When to Step Forward
That's all well and good if you're an FBI special agent. But what if you're the prospective confidential human source?
For example, what if you're a fundamentally honest city, county, or state employee, maybe a department head, with information about public corruption inside your own agency or another one? Maybe you're getting close to retirement age. You're too old to be changing jobs, because yes, age discrimination does exist. Maybe you've looked at what your fellow department managers have done. You've seen the financial and career rewards they've been given even while engaging in illegal misconduct. You know what they've done is illegal, yet they're still on the job, and no one seems to be paying any attention. Why should you step forward, stick your neck out, blow the whistle, jeopardize your retirement, and subject yourself to public ridicule in the media?
There are two reasons.
First, the ethical reason. You are honest, and they are not. You listen to your conscience; they do not. They may rationalize illegal behavior by saying the positive results for the community override the law. Look at how much better off we all are (or at least appear to be) because we "visionary" public officials and business leaders chose to disregard the laws. Look at all the big, shiny new buildings and nice parks. We wouldn't have them if we had obeyed the law. That's what they'll say. They did it for the good of the community.
The flaw in their logic, however, is that what they are doing is still illegal and subject to criminal prosecution. That the elected county prosecuting attorney is unwilling to prosecute does not and cannot make their acts legal. Their apparently benevolent motives for illegal conduct may mitigate their sentence if they are tried and convicted, but benevolent motives do not justify illegal conduct. And you should not believe for one moment that corrupt public officials with "benevolent motives" do not profit personally. Profit comes in many forms. Regardless, if they are found out, they will be disgraced even if they're not prosecuted. Why? Because the vast majority of people in the community want honest public officials whom they can trust. They do not want public officials who will betray their trust and confidence.
Second, the practical reason for your stepping forward. You are fundamentally honest, one of the good guys caught up in a mess not of your own creation. Corrupt public officials conspiring with dishonest business people are the bad guys. The bad guys know that you are honest, that you would prefer to not be involved in criminal behavior. They do not trust you. They never will trust you. Your honesty, integrity, and insider knowledge will always remain a very real threat to their criminal enterprise.
Their concern is that someday you will reveal the details of their criminal misconduct. They will try to co-opt you to become one of them, to turn you into a criminal co-conspirator. They will use a carrot if that will work and a stick if it won't. The carrot may be public acclaim and financial rewards. The stick may be your being demoted or fired from your job. In extreme cases, the stick may also be physical intimidation or violence to you, your family, or others meaningful to you.

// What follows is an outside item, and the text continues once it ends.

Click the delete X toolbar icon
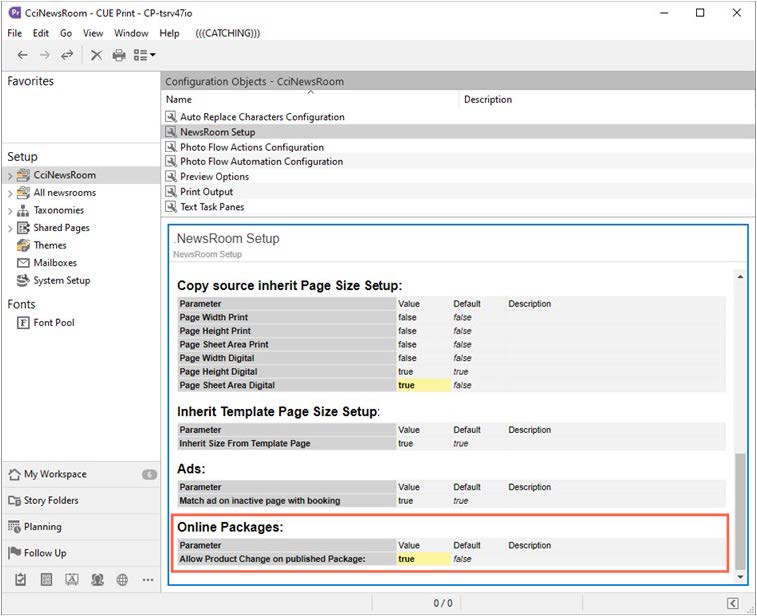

So when do you step forward? Do it now. If you've been ensnared involuntarily in public corruption, you gain nothing by waiting. Confidential human sources are validated by the agency to whom they go to seek help. One of the steps in validating a source is to examine the source's motivation to become a confidential human source. The longer you wait between the criminal actions and your reporting of them, the more an investigator wonders, "Why did s/he wait so long?" It's never too late, but sooner rather than later is the guiding rule.
Consider this possibility: Suppose you have put off coming forward and doing the right thing. You decide to wait, but before you can come forward, you're fired. You've just added another credibility barrier you must overcome. Now that you've been fired, your allegations of misconduct by superiors begin to sound more like sour grapes or retaliation against them than genuine concern for the public well-being. Bluntly, as an insider you are far more credible and valuable than you would be as a terminated outsider.
It is never easy for even an honest public employee to come forward and provide insider information about the criminal conduct of fellow workers and superiors. There is risk involved, because the criminal justice system is far from perfect. A prospective confidential human source may believe he can trust city, county, or state law enforcement. He may believe he can trust the county prosecuting attorney. In both cases, he may be wrong. If they betray him, he is alone and out in the cold.
Generally a public employee with insider information about public corruption will be better off going to a federal law enforcement agency such as the FBI or IRS Criminal Investigation. The federal agencies will be less influenced by local political machinations and personalities. Public corruption investigations must be done quietly and carefully. They will proceed methodically. Federal agencies do not want their investigations to be used as a bludgeon for some local political agenda. But it is the federal agencies who have the resources to proceed with public corruption investigations and prosecutions. The federal agencies are in a better position to help and protect a confidential human source who wants to step forward and do the right thing for his community.